Screenshot grounding data:
== == ==
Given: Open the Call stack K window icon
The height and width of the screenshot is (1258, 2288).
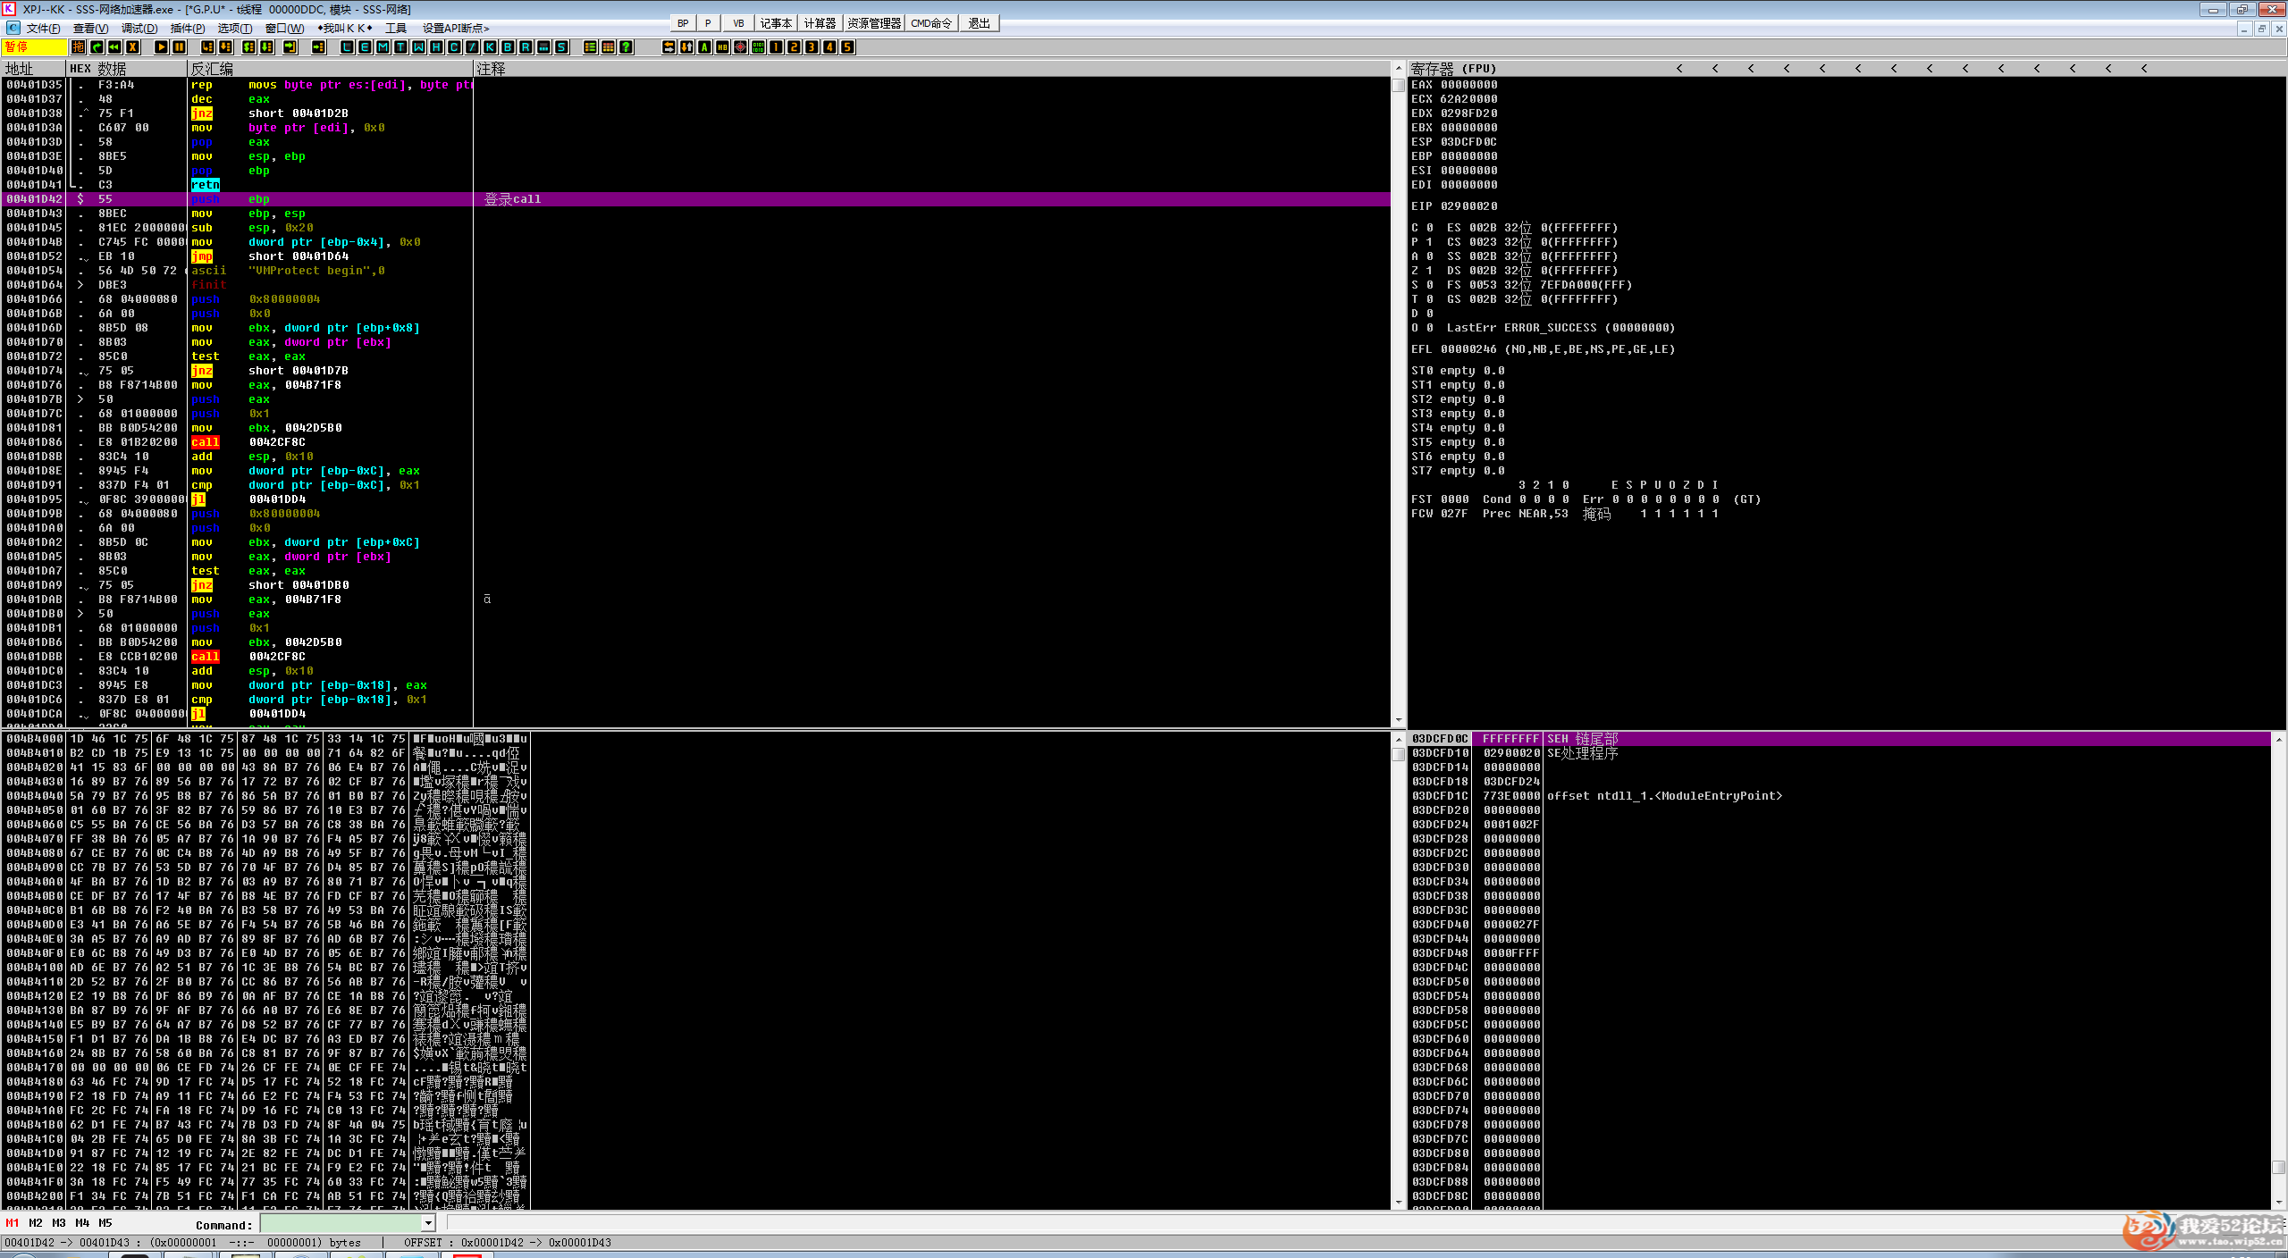Looking at the screenshot, I should [x=490, y=47].

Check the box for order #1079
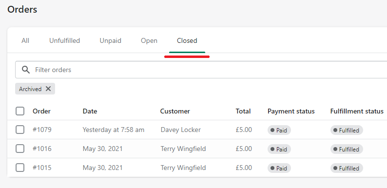(20, 130)
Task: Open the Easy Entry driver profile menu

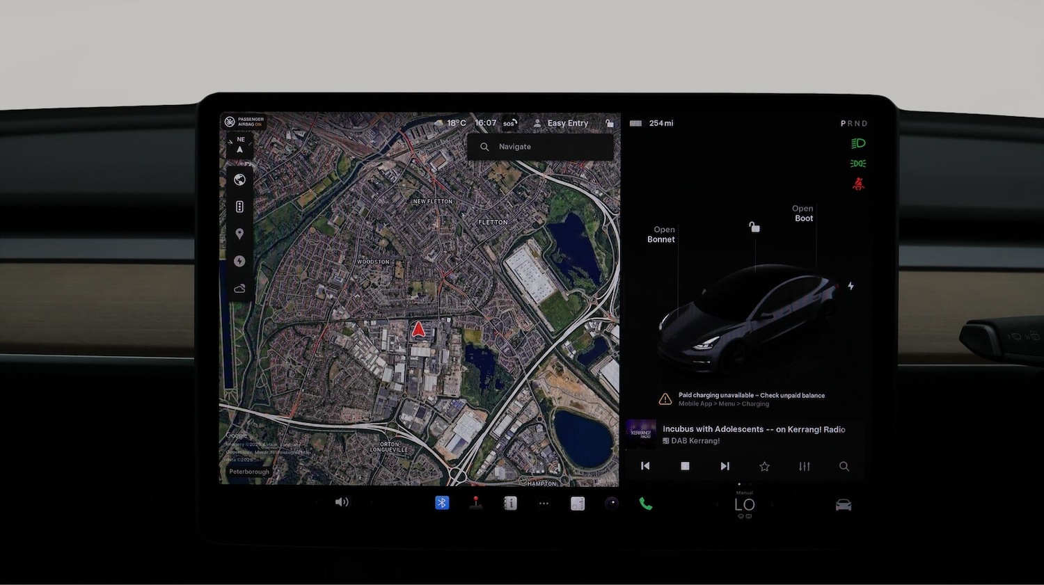Action: 561,123
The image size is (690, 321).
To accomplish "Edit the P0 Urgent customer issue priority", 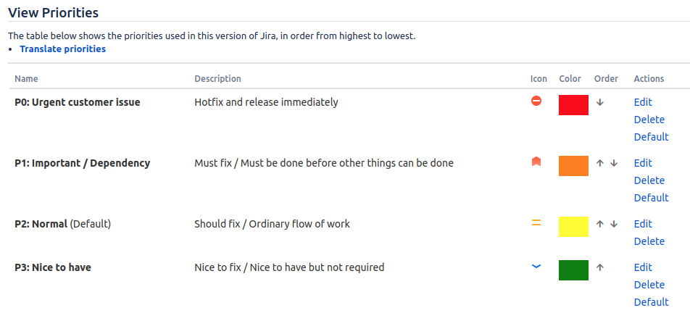I will click(643, 102).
== == ==
> [TASK DIRECTIONS]: What do the entries above read from the line containing "The height and" through the line containing "The image size is (690, 321)."? Output those lines exactly, both ends included, with the pictures left out.

> [PROBLEM SOLUTION]:
The height and width of the screenshot is (1258, 2288).
Looking at the screenshot, I should [x=490, y=47].

Check the box for order #1079
(20, 130)
Task: Open the Easy Entry driver profile menu

Action: 561,123
The image size is (690, 321).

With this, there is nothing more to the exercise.